With Microsoft’s latest release of Windows Defender running in a virtual sandbox (the first of its kind), it may be time to focus your energies – and budget – on other parts of your security strategy.
Microsoft announced today the availability of its latest version of Windows Defender. Now running within a sandbox—a virtual process that runs separately from the rest of the operating system with minimal access to disk and memory—Microsoft has significantly upped the AV game.
Defender, like every AV solution, automatically scans all incoming files and data streams, that include emails, instant messages, or downloaded files. The potential exists for attackers to use malicious code to trick the AV in place into running a malicious process as System. By placing Defender into a sandbox, Microsoft eliminates that capability, actually making it a significantly safer AV choice than its competitors.
And because Windows Defender is included free in Windows 10, this improvement allows organizations to reallocate security budget from third-party AV to another more impactful part of your security layers.
But where is the wisest place to spend that now-available budget?
It all depends on what’s missing from your layered defense strategy, and what will have the most impact. In our recent 2018 Threat Impact and Endpoint Protection Report, we found that Security Awareness Training was 37% more effective at stopping malware and ransomware than any other endpoint-focused security solution.
This is mostly due to the fact that Security Awareness Training uniquely addresses the common thread among both malware and malware-less attacks: your end-user.
And in cases where even Defender misses the threat – for example a file-less, malware-less social engineering attack, awareness training educates users on how to spot attacks, and to avoid becoming victims.

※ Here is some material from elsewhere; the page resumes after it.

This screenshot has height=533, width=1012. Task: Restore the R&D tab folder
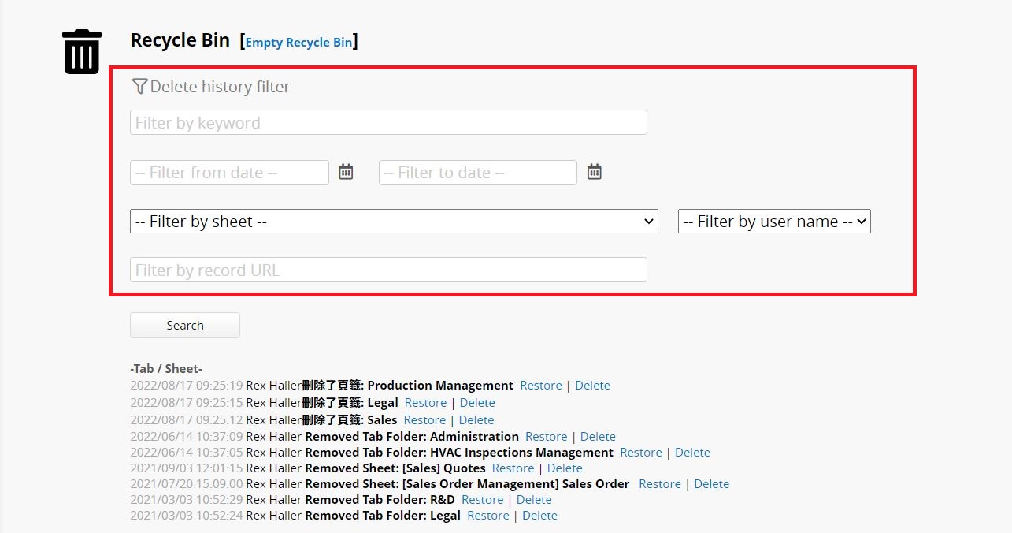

So, definitely rejoice in the massive improvement Microsoft has made with Windows Defender – sandboxing will definitely help to spot and stop malicious attacks. But do keep this news in context of the bigger picture; attacks will continue to happen and you need an effective human firewall which you can create with new-school Security Awareness Training, to make sure your organization doesn’t fall prey to attackers should Defender—or other software layers—fail, which they very frequently do.